> RECORDED INFORMATION:
▬▬▬

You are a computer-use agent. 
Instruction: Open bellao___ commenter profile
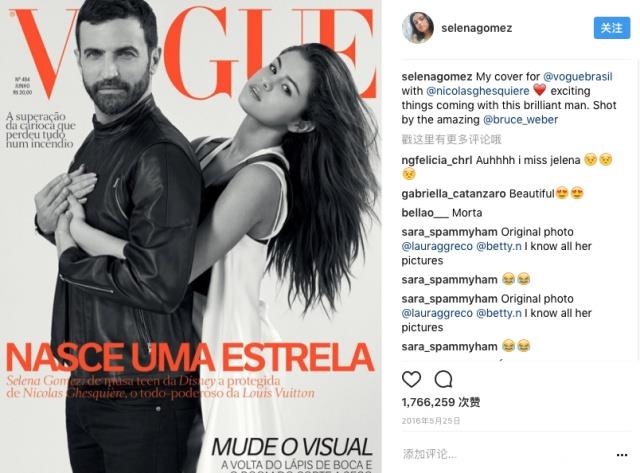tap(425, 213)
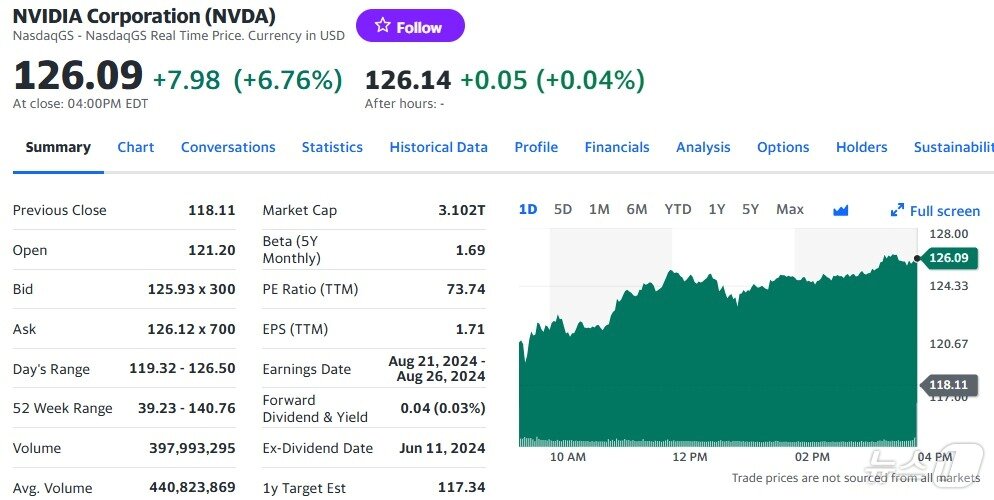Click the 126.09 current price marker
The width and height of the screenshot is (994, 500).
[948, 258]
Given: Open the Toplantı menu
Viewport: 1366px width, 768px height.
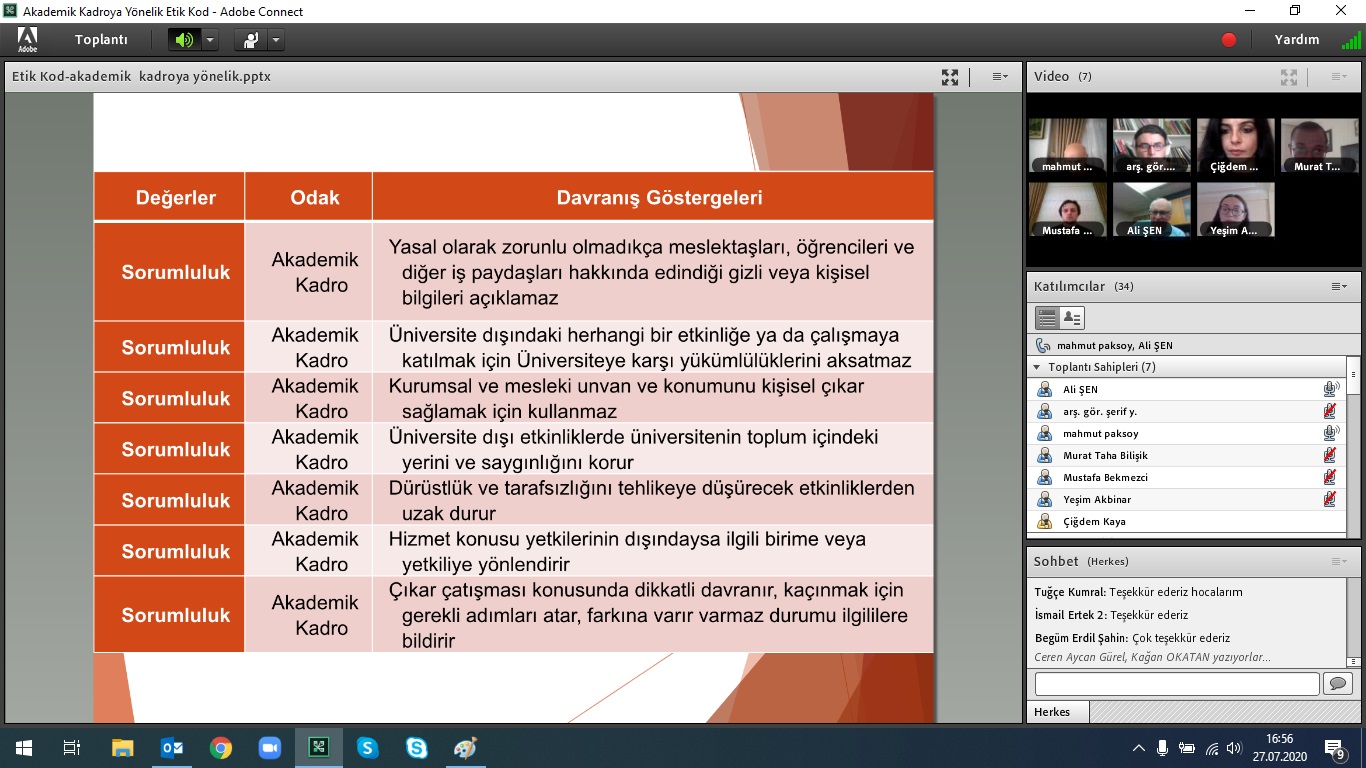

▬▬▬

> WORK TO BE COMPLETED: Reproduce every line of the records above word for word, leaving out the pictures.

> REPLY:
You are a computer-use agent. 
Instruction: Open bellao___ commenter profile
tap(425, 213)
Click the 126.09 current price marker
The width and height of the screenshot is (994, 500).
[948, 258]
Given: Open the Toplantı menu
Viewport: 1366px width, 768px height.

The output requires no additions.